The Debentures will pay an annual interest rate of 14%, payable
semi-annually in common shares of the Company ("Shares") at an
effective price of $0.10 per Share (post-Consolidation). The
Debentures are convertible at any time prior to maturity into
Shares at a price of $0.10 per Share (post-Consolidation). As an
incentive for purchasing Debentures, the Company will issue to
subscribers 6,667 bonus warrants ("Bonus Warrants") for every
$1,000 of Debentures purchased, resulting in the issuance 2,263,447
Bonus Warrants from the first tranche closing. Each Bonus Warrant
is exercisable into Shares at a price of $0.15 per Share
(post-Consolidation), for a period of 3 years from the closing date
("Closing Date"). The Debentures will mature 3 years from the
Closing Date.
Shares for Debt Agreements
Quia has entered into shares for debt agreements totaling
$331,915.94, with arm's length and non-arm's length parties
(collectively, the "Debt Settlements"). An aggregate of 2,133,452
Shares and 1,066,726 common share purchase warrants ("Warrants")

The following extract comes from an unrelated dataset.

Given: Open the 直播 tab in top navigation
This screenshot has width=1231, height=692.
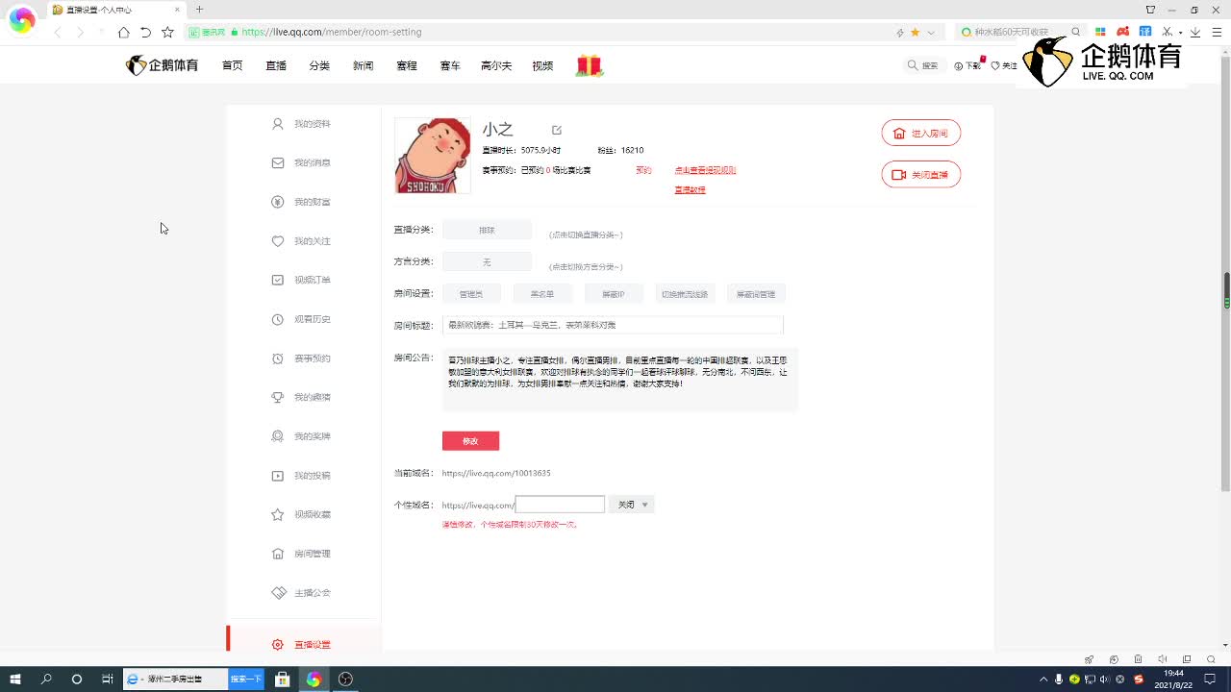Looking at the screenshot, I should click(x=276, y=66).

will be issued to unrelated parties in settlement of $149,341.63 of
debt, and 2,608,204 Shares will be issued to insiders and related
parties in settlement of $182,574.33 of debt. Each Warrant entitles
the holder to acquire one Share at a price of $0.10 per Share
(post-Consolidation) for a period of 24 months from the issuance
date. The Shares and Warrants issued pursuant to the Debt
Settlements will not result in a change of control of the Company,
will be subject to a four-month hold period from the date of
issuance, and will be subject to the approval of the TSX Venture
Exchange. Te Debt Settlements are expected to occur prior to
completing the Debenture financing.
The 2,608,204 Shares issued to insiders and related parties were
for settlements of outstanding fees and loans to the following:
$94,029.74 to Foundation Opportunities Inc., $61,840 to Cavalry
Corporate Solutions, $19,095 to William Richard Brown and $7,609.59
to Ping Lin.
About Quia Resources Inc.
Quia Resources is a mineral exploration and development company
which owns 100% of the San Lucas gold project in Colombia and has
an option to earn 65% of the Murdock Mountain direct application
phosphate project in Nevada. The Company is also actively
evaluating additional business opportunities, primarily in the
agromineral sector.
Forward-Looking Statements
This press release contains or refers to forward-looking
information based on current expectations that involve a number of
business risks and uncertainties. Factors that could cause actual
results to differ materially from any forward-looking statement
include, but are not limited to, delays in obtaining or failures to
obtain required governmental, environmental or other project
approvals, political risks, uncertainties relating to the
availability and costs of financing needed in the future, changes
in equity markets, inflation, changes in exchange rates,
fluctuations in commodity prices, delays in the development of
projects and the other risks involved in the mineral exploration
and development industry. Forward-looking statements are subject to
significant risks and uncertainties, and other factors that could
cause actual results to differ materially from expected results.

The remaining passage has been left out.